A Intrusa
MINISTÉRIO DA CULTURA
Fundação Biblioteca Nacional
Departamento Nacional do Livro
A INTRUSA
Júlia Lopes de Almeida
I
– Que temporal!
– E um friozinho! Conhecem vocês nada mais gostoso do que ouvir-se o barulho da chuva quando se está agasalhado? Eu estou me regalando...
– Sempre o mesmo egoísta! Como estás em tua casa... mas... desalmado, lembra-te de nós! São quase horas de me ir recolhendo aos meus penates. E ali o padre Assunção, caso não fique pelo caminho, terá também que marchar um bom pedaço a pé. Ao Teles, esse o bonde leva-o até o quarto de dormir! Nasceu empelicado.

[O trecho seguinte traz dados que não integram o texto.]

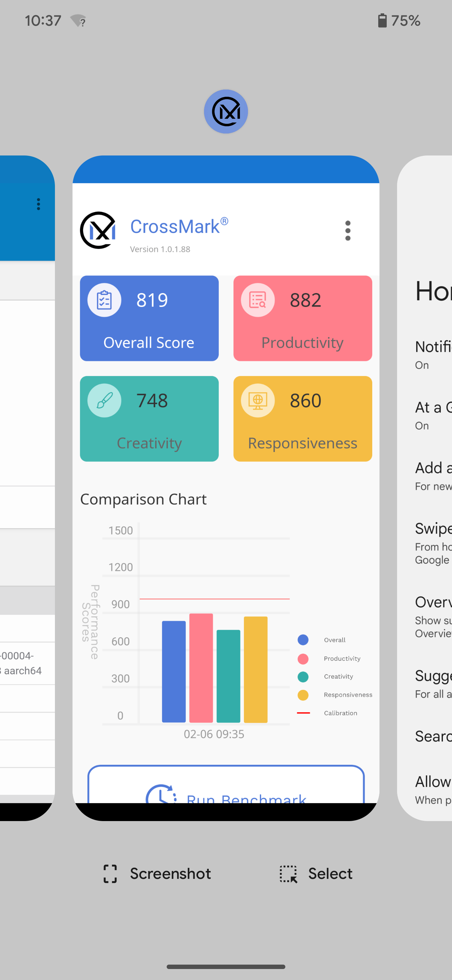Tap the bottom navigation gesture handle
Image resolution: width=452 pixels, height=980 pixels.
[226, 967]
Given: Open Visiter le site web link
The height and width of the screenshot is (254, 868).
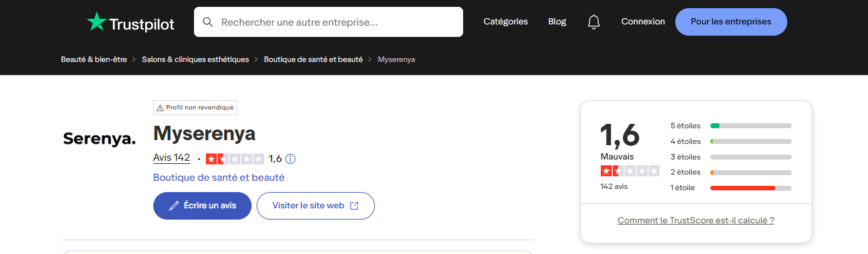Looking at the screenshot, I should 315,206.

Por essa feia noite de chuva, conversavam em casa do advogado Argemiro Cláudio, no Cosme Velho, o seu grande amigo padre Assunção, o deputado Armindo Teles e o Adolfo Caldas, homem de quarenta anos, sem profissão determinada, mas muito bem aceito nas rodas políticas e literárias, que freqüentava assiduamente. Tinham jantado tarde, fumavam agora na biblioteca de Argemiro, sentados à mesa do pôquer.
Menos por virtude que por cansaço, padre Assunção não quisera tomar parte no jogo e andava pela sala sacudindo o pano da batina a cada impulso das suas largas passadas. Era alto, magro, anguloso, de uma cor pálida; e nas suas feições acentuadas, em que melhor condiria o sarcasmo, havia uma tal expressão de candura, que Adolfo Caldas costumava dizer:
– O riso do Assunção cheira a rosas brancas.

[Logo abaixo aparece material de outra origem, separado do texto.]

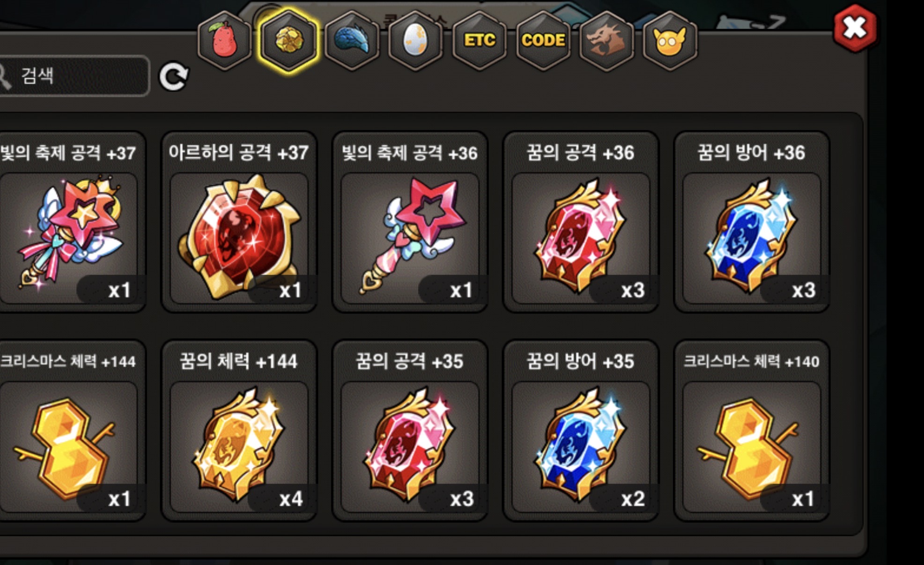
Task: Select the golden gem tab
Action: click(x=288, y=41)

O dr. Argemiro, advogado, conforme rezavam os diários do Rio – dos mais distintos do nosso foro – jogava por jogar, sem vivo interesse, só para pretexto de chamar os amigos à sua casa de viúvo e de lhe dar uma palpitação de alma que lhe ia faltando...
“Ah! uma casa sem mulher, afirmava ele, é um túmulo com janelas: toda a vida está lá fora...” E lembrar-se que aquilo havia de ser para sempre!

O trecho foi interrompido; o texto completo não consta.